Obscurantismo judicial

SÃO PAULO - Às vezes tenho a impressão de que não saímos do século 16, quando ainda era razoável acreditar em magia natural, a noção de que analogias, simpatias e a invocação de palavras encerram o poder de transformar o mundo.

Digo isso a propósito do belo artigo "As duas portas do SUS", de Octávio Ferraz e Daniel Wang, publicado na quinta passada (19). Como os autores mostraram com brilhantismo, custos impagáveis estão sendo impostos ao SUS por causa de uma interpretação exótica que o Judiciário dá ao artigo 196 da Constituição, que reza: "A saúde é direito de todos e dever do Estado, garantido mediante (...) acesso universal e igualitário às ações e serviços para sua promoção, proteção e recuperação".

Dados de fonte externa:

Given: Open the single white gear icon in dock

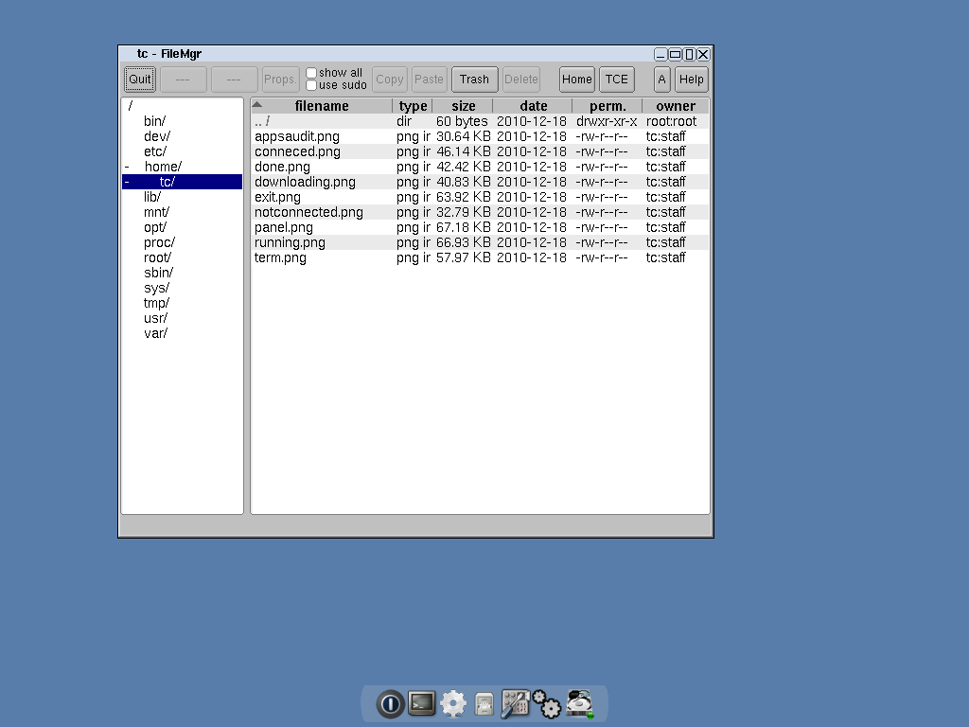Looking at the screenshot, I should (x=454, y=703).
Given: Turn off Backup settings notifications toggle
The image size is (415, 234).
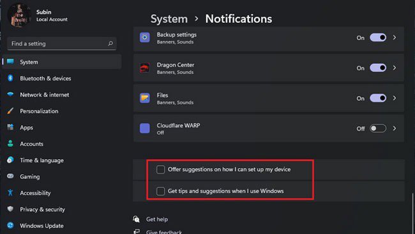Looking at the screenshot, I should pyautogui.click(x=378, y=38).
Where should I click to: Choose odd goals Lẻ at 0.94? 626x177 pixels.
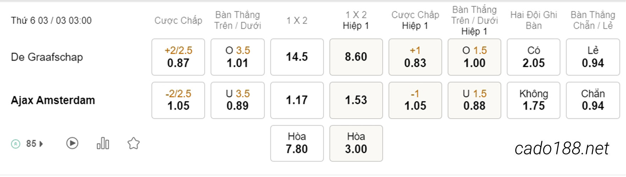pyautogui.click(x=593, y=57)
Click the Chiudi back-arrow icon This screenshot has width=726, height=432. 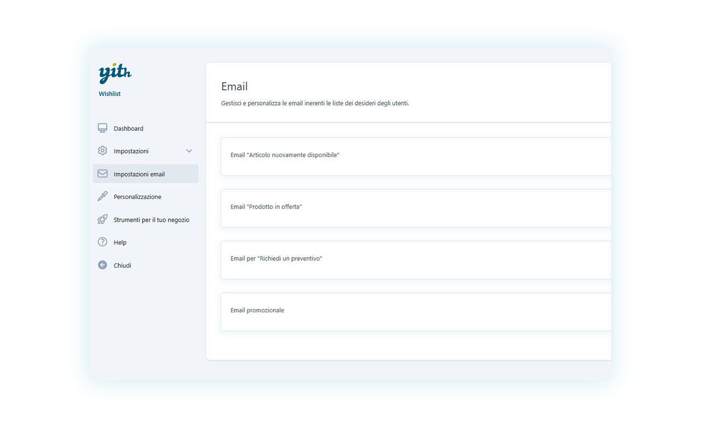tap(102, 264)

Em vez de compreender o dispositivo como uma norma programática, isto é, como declaração de princípios e meta a ser perseguida, o Judiciário de forma mais ou menos consistente o tomou como mecanismo de aplicação imediata com efeitos concretos. Assim, passou a obrigar os entes federativos a pagar toda espécie de tratamento para quem entrasse com uma ação judicial, não importando os custos nem a comprovação científica da terapia em questão.

Na prática, magistrados agem como os magos do século 16, para os quais bastava pronunciar as palavras certas para que o prodígio ocorresse. No caso, seria só proferir o mantra "dever do Estado" para assegurar que os recursos se materializassem.

O problema, para nós que já deixamos o Renascimento para trás, é que não existe magia natural. Assim, se o juiz determina que determinado paciente seja atendido, ele está, ainda que não o veja, privando outros cidadãos de beneficiar-se das verbas da saúde, que são, infelizmente, finitas. E fazê-lo significa tirar das autoridades sanitárias a capacidade de traçar políticas que beneficiem o maior número possível de pessoas. É exatamente o contrário do que chamaríamos de atitude racional.